LONDRES (EFE).— El Ministerio de Cultura, Medios de Comunicación y Deporte británico y su actual titular, Lisa Nandy, anunciaron la decisión de abandonar la red social X por considerar que no es “saludable” para la democracia.
“He decidido abandonar esta plataforma y mi ministerio también lo hará”, escribió Nandy en su perfil —todavía activo— de X.
De acuerdo con la ministra, que forma parte del actual Ejecutivo laborista de Keir Starmer, la red social nacida como Twitter y ahora renombrada como X, dirigida por el magnate tecnológico Elon Musk, “no es saludable” para la democracia ni para las comunidades. “Y no quiero apoyarla”, añadió.
“Una plataforma originalmente diseñada para la libertad de expresión, ahora favorece el abuso y la desinformación por encima del debate significativo”, agregó Nandy en su publicación.
La ministra británica precisó que seguirá activa en redes sociales como Instagram, Facebook y LinkedIn.

◆ **Tareas requeridas**:
1/ Responde estas preguntas sobre la noticia del abandono de X:
(a) ¿Qué ministerio dirige Lisa Nandy?
(b) ¿Quién dirige la red social X?
(c) ¿En qué redes sociales seguirá activa la ministra?
2/ Resume en una o dos oraciones el párrafo de la noticia del abandono de X que empieza con "De acuerdo con la ministra", sin perder sus datos principales.
3/ Prosigue la noticia del abandono de X a partir de su último párrafo.

◆ **Información proporcionada**:
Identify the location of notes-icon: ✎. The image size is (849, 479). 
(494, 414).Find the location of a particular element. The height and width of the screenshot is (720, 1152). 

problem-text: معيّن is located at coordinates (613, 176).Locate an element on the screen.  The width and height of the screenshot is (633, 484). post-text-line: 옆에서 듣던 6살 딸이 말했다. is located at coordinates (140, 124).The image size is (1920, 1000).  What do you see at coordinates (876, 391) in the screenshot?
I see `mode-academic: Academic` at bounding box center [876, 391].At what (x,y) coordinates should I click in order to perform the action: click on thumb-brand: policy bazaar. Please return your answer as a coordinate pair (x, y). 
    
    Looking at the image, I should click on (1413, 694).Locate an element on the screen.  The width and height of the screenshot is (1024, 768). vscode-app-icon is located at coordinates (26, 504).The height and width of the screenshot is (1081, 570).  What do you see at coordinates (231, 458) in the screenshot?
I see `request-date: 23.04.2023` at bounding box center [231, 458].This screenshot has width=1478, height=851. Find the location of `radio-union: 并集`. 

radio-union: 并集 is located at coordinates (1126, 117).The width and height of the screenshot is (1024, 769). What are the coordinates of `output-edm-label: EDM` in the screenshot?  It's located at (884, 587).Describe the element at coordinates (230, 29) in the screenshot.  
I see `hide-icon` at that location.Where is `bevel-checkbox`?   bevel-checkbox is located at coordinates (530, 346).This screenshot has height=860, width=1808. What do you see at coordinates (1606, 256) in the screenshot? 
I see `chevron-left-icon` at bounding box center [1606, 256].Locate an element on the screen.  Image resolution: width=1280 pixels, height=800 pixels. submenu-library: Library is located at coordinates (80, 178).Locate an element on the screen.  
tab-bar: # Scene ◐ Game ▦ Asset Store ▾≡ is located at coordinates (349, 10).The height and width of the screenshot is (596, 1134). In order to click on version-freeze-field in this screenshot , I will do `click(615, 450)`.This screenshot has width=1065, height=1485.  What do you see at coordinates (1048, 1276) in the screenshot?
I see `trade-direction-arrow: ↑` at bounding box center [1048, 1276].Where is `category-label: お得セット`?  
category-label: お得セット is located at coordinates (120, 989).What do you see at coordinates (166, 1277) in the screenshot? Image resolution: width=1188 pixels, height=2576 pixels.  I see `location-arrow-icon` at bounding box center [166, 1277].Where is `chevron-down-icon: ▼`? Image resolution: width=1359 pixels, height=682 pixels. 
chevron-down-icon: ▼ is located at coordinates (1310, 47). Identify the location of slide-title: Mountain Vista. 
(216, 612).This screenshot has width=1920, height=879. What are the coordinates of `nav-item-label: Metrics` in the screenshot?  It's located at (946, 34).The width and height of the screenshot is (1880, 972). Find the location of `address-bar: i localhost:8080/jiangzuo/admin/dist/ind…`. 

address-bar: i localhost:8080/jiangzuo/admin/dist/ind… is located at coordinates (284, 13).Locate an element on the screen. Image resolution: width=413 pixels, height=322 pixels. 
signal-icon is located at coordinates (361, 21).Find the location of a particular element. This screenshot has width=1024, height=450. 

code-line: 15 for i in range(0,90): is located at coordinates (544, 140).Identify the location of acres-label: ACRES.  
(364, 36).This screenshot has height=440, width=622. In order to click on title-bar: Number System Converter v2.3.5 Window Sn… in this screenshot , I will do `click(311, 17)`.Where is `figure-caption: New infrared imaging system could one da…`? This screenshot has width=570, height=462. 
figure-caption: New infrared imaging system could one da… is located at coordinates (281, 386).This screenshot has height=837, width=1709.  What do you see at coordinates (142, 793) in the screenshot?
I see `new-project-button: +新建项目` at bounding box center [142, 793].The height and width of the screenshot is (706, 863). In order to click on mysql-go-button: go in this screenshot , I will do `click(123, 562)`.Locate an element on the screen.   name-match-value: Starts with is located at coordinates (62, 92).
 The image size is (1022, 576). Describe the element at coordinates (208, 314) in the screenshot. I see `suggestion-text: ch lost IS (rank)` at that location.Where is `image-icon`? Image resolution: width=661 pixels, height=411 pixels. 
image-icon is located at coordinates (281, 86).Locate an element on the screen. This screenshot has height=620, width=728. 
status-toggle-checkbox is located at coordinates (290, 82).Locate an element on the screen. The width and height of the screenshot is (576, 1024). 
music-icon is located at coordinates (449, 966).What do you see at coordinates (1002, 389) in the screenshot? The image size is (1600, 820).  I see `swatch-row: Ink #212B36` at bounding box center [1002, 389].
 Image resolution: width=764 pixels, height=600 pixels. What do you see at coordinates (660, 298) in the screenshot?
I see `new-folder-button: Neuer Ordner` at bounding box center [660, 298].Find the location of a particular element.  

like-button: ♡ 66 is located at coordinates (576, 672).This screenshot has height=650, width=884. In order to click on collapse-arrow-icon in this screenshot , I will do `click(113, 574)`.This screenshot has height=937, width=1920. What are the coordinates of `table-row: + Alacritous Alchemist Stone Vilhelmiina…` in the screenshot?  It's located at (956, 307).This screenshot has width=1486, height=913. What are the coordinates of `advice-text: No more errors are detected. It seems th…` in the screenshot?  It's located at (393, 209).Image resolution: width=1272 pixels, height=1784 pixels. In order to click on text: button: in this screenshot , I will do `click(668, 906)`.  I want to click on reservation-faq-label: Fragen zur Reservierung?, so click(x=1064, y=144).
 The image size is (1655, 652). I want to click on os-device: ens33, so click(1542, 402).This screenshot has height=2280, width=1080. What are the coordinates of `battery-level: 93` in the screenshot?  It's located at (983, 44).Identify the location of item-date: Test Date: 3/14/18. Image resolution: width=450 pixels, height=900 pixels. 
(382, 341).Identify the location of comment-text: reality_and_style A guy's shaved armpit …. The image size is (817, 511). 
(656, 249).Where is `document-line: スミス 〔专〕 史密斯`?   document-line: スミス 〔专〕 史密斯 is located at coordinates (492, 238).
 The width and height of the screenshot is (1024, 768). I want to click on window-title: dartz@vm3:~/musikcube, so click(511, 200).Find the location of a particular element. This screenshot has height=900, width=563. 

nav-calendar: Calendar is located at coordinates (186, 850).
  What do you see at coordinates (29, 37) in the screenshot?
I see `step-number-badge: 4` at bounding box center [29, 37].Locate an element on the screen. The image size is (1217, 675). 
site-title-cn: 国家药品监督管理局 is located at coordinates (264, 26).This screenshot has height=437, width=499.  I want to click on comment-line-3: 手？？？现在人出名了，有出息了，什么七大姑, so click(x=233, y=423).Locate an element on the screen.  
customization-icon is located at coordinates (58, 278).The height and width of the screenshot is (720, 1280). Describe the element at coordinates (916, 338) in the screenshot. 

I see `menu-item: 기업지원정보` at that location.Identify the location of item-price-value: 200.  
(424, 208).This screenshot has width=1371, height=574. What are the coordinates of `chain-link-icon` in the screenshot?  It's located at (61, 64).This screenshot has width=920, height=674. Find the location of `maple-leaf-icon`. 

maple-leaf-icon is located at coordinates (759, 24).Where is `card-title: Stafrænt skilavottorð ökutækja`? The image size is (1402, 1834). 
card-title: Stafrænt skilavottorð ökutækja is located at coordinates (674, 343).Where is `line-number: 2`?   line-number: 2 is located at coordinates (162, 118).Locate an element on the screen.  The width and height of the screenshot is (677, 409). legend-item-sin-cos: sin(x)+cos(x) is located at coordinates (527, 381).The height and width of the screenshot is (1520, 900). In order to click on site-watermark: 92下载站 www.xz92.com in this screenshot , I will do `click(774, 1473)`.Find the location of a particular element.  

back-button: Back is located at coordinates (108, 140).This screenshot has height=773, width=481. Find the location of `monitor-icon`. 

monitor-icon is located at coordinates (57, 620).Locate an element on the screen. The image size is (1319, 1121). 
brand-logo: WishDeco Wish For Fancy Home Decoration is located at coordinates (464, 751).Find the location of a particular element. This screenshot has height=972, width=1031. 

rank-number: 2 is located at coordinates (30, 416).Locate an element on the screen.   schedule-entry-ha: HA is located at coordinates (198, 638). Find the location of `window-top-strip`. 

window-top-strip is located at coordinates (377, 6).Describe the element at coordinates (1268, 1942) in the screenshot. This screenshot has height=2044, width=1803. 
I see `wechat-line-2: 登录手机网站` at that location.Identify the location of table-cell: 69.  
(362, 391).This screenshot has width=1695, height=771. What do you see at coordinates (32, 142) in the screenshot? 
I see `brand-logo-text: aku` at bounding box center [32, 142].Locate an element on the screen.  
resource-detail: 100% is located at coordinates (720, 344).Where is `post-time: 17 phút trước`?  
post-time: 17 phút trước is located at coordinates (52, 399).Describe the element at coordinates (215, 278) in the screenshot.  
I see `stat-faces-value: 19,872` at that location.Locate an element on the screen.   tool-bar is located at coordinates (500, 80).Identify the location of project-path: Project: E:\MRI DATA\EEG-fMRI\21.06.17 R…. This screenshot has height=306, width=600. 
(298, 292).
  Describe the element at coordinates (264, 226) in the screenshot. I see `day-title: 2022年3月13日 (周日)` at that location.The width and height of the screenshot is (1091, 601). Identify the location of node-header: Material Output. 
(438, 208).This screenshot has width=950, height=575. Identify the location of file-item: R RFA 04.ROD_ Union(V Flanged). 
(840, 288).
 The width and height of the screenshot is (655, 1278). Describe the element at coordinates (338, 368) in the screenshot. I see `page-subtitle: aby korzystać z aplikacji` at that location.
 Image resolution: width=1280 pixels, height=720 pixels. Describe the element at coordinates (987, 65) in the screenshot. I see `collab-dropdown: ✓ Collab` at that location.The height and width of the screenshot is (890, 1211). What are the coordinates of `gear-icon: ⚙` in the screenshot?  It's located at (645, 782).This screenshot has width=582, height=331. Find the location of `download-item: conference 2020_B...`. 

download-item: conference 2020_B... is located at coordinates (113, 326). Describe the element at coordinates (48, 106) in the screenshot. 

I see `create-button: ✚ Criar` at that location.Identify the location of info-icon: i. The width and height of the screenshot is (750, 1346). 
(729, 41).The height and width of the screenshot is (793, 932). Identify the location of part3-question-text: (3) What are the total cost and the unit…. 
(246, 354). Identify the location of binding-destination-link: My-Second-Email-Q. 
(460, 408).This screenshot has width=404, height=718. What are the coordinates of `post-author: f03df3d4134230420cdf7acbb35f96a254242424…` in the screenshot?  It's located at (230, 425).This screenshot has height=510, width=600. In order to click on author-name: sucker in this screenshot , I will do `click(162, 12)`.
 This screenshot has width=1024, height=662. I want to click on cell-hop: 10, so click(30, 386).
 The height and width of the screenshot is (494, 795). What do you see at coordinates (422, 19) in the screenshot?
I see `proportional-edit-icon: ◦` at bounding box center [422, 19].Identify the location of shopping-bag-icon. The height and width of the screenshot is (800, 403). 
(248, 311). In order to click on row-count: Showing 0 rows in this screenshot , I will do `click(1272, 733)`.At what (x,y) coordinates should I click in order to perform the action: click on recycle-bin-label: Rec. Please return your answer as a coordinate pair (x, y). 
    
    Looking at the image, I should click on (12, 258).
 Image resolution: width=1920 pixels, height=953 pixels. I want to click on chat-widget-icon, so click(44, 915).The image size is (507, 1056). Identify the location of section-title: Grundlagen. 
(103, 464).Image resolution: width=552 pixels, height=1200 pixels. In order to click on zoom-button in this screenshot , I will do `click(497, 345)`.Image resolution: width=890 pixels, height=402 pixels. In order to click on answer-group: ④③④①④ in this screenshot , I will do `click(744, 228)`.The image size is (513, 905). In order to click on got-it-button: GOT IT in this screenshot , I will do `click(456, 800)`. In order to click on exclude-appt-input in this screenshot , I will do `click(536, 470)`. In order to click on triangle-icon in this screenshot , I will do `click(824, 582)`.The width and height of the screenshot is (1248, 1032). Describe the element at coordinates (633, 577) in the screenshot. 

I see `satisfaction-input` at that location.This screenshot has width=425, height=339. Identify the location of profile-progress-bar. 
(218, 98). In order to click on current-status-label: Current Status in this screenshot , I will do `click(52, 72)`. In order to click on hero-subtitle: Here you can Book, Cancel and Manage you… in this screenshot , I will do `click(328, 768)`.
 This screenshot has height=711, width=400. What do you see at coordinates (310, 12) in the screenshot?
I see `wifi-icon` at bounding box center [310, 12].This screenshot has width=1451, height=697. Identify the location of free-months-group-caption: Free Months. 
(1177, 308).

◆ **Resultados esperados**:
1/
(a) El Ministerio de Cultura, Medios de Comunicación y Deporte británico.
(b) El magnate tecnológico Elon Musk.
(c) En Instagram, Facebook y LinkedIn.

2/ Nandy, ministra del Gobierno laborista de Keir Starmer, considera que X no es saludable para la democracia ni para las comunidades y dice que no quiere apoyarla. X se llamaba antes Twitter y la dirige Elon Musk.

3/
Opiniones divididas
La decisión de Nandy ha sido más contestada que aplaudida, puesto que el ministerio que dirige es, entre otras cosas, el responsable de la regulación de los medios en el país.
Carole Cadwalladr, periodista del diario “The Guardian” y finalista del Pulitzer por su investigación sobre la injerencia de Facebook-Cambridge Analytica en los procesos electorales, es una de las personas que criticaron la medida.
“1. Es literalmente tu trabajo regular esta plataforma; 2. Si no puedes, ¿qué significa eso? Dínoslo; 3. El Ministerio de Cultura no es ‘tuyo’, es nuestro. Tú lo custodias temporalmente; 4. ¿Pero Facebook está bien? ¿En serio?”, expuso Cadwalladr.
En los últimos meses Musk ha protagonizado enfrentamientos directos con el gobierno británico a través de X, especialmente contra Starmer, y ha amplificado discursos xenófobos y antiinmigración de perfiles de la extrema derecha del Reino Unido, así como sus llamamientos para trasladar la violencia a las calles del país.
Además, a principios de año el Reino Unido anunció la ilegalización de la generación sin consentimiento de imágenes íntimas hechas con inteligencia artificial (IA), tras la polémica de una de las funciones de la herramienta de X, Grok, que permitía la creación de imágenes sexualizadas de menores.